A contrario, la mauvaise accessibilité des territoires, l’éloignement des grands centres et l’horizon très limité du marché de l’emploi constituent le faisceau de facteurs de déprise des territoires qui s’exprime par un très faible niveau des constructions neuves à l’est du Nord-Pas-de- Calais et sur les marges picardes et champenoises.
Collecte des données
Allemagne - le dernier recensement a eu lieu en 1987. La méthode actuelle de
recensement des immeubles et logements est basée sur un micro-sondage effectué
tous les 4 ans.
Belgique - le recensement des logements est organisé tous les 10 ans par l’Institut
National de Statistiques afin de coïncider avec le recensement de population.

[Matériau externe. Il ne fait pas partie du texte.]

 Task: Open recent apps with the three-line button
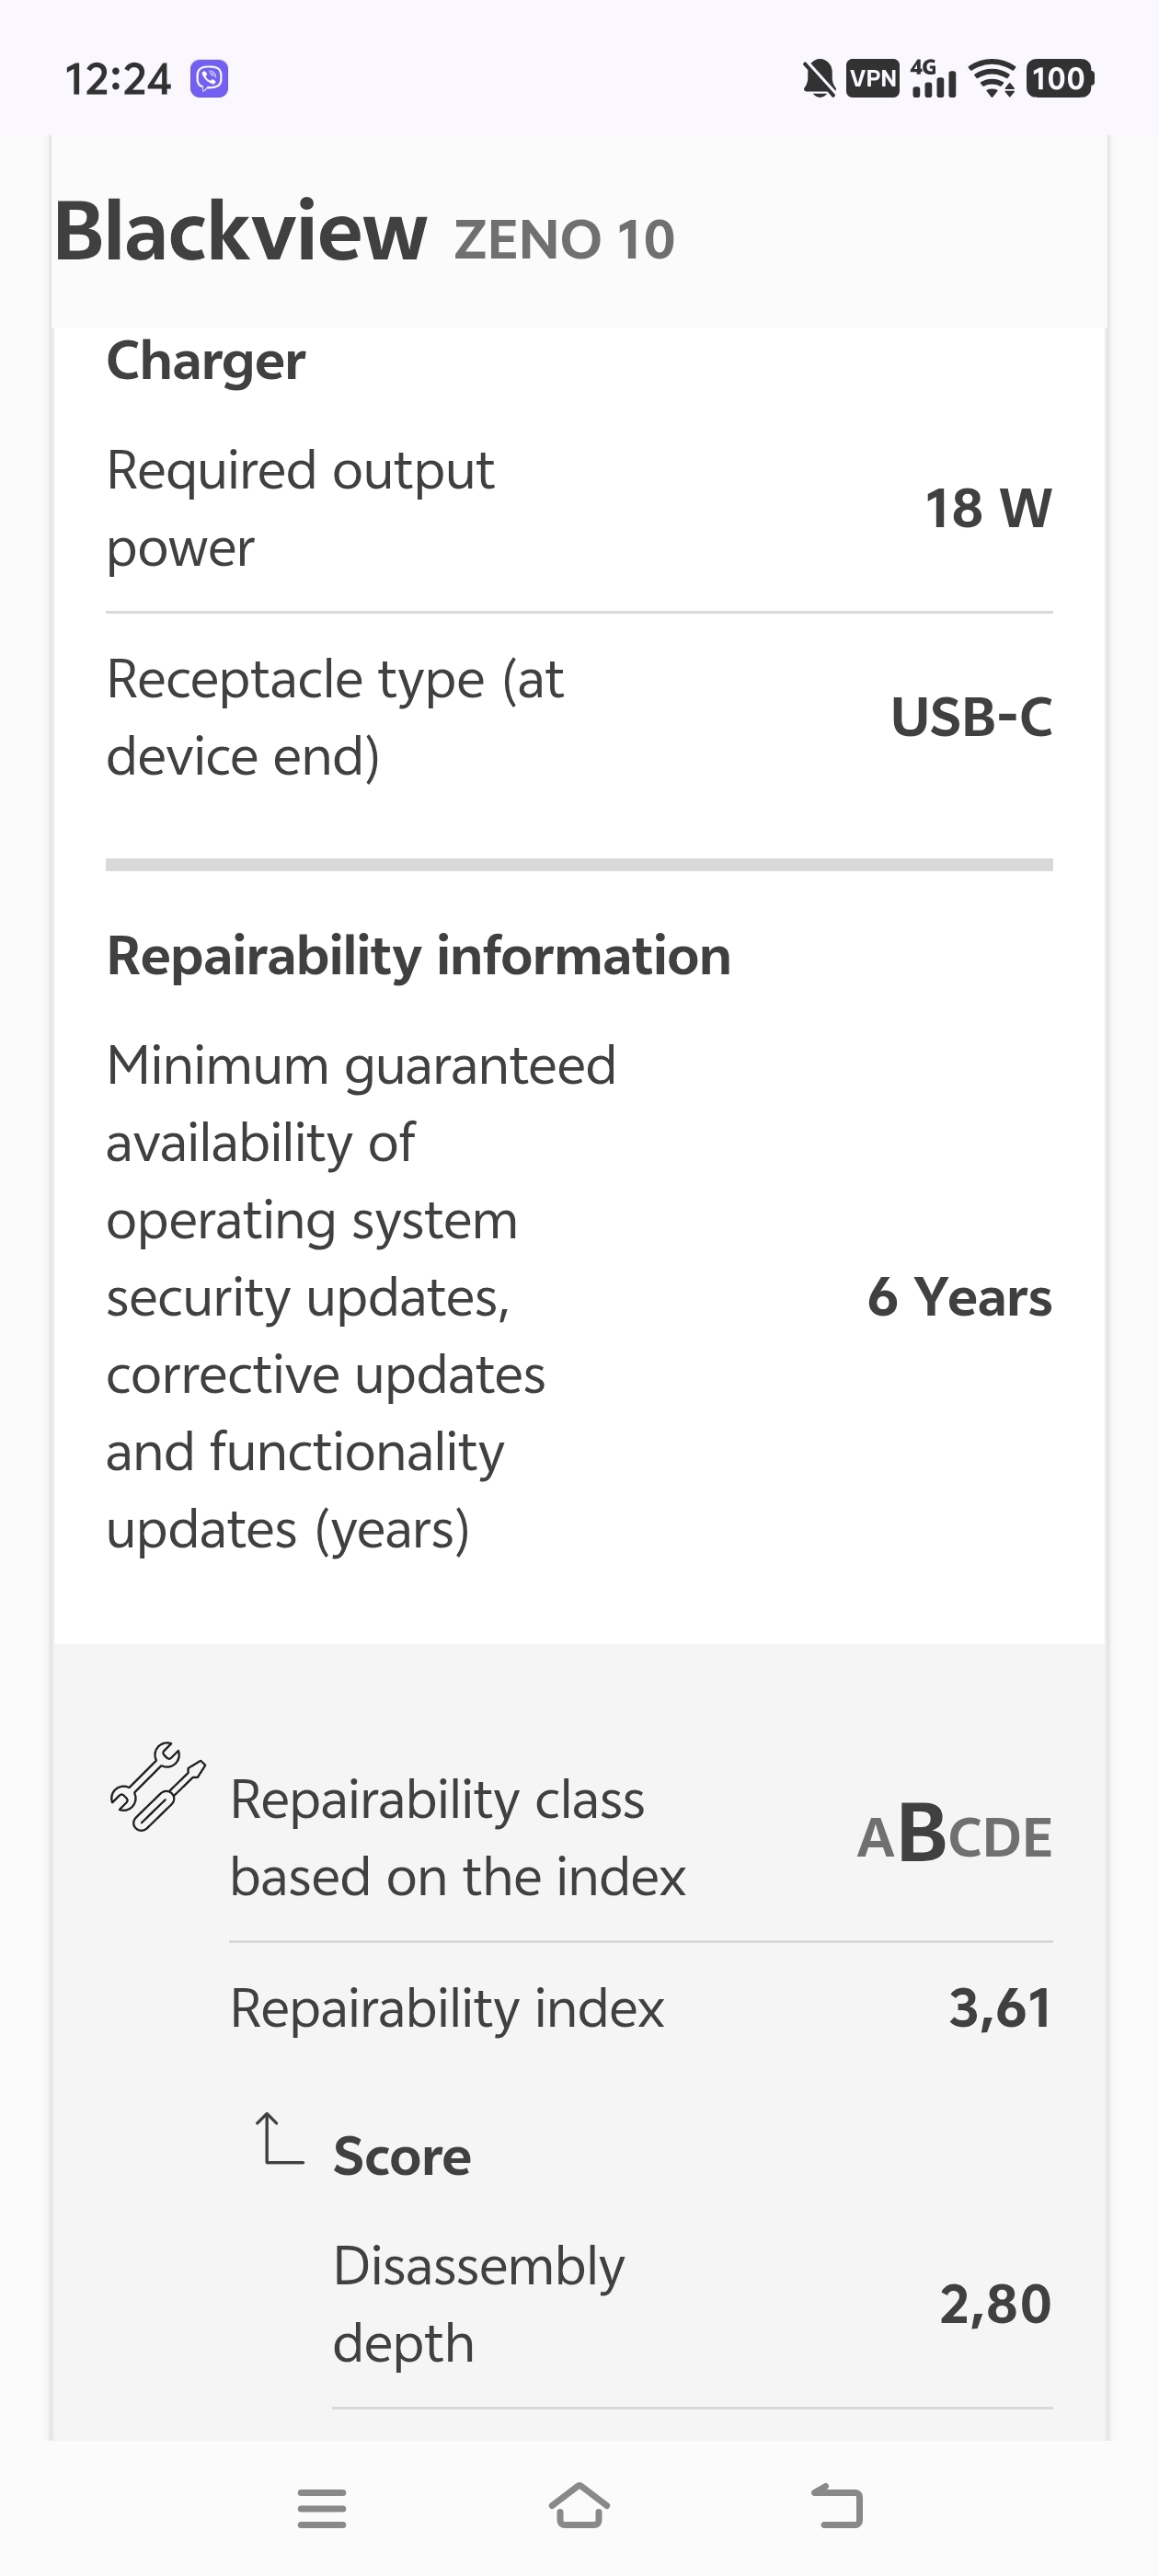point(322,2508)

Le
dernier recensement a eu lieu en 2001.
Luxembourg - l’organisation est la même qu’en Belgique.
Pays-Bas - le recensement du logement s’appuie sur un échantillon d’environ
8000 ménages. Cette enquête appelée enquête des besoins en logements est
effectué tous les 4 ans.
France - le dernier recensement général a eu lieu en 1999. Il est depuis lors remplacé
par le recensement en continu et tournant. En dehors du recensement, des
enquêtes spécifiques sur le logement sont réalisées tous les 5 ans.
L’indicateur retenu est le taux de constructions neuves, c’est-à-dire le nombre de constructions neuves pour 1000 habitants. Il est calculé pour l’année 2001 pour les différents pays.
En 2001, le nombre de constructions neuves pour 1000 habitants s’est élevé à 3,8 dans l’espace transfrontalier. Plusieurs types d’espaces se distinguent par un niveau élevé de constructions neuves. Les littoraux de Ostende à Berck sont entraînés dans une dynamique liée à l’amélioration de leur accessibilité et à leur attractivité touristique. A l’intérieur du territoire, l’indicateur des constructions neuves met essentiellement en évidence les territoires sujets à une forte péri-urbanisation (Limbourg néerlandais et flamand…) ou à la reconquête rurale (Wallonie). Les confins champenois et ardennais apparaissent en retrait.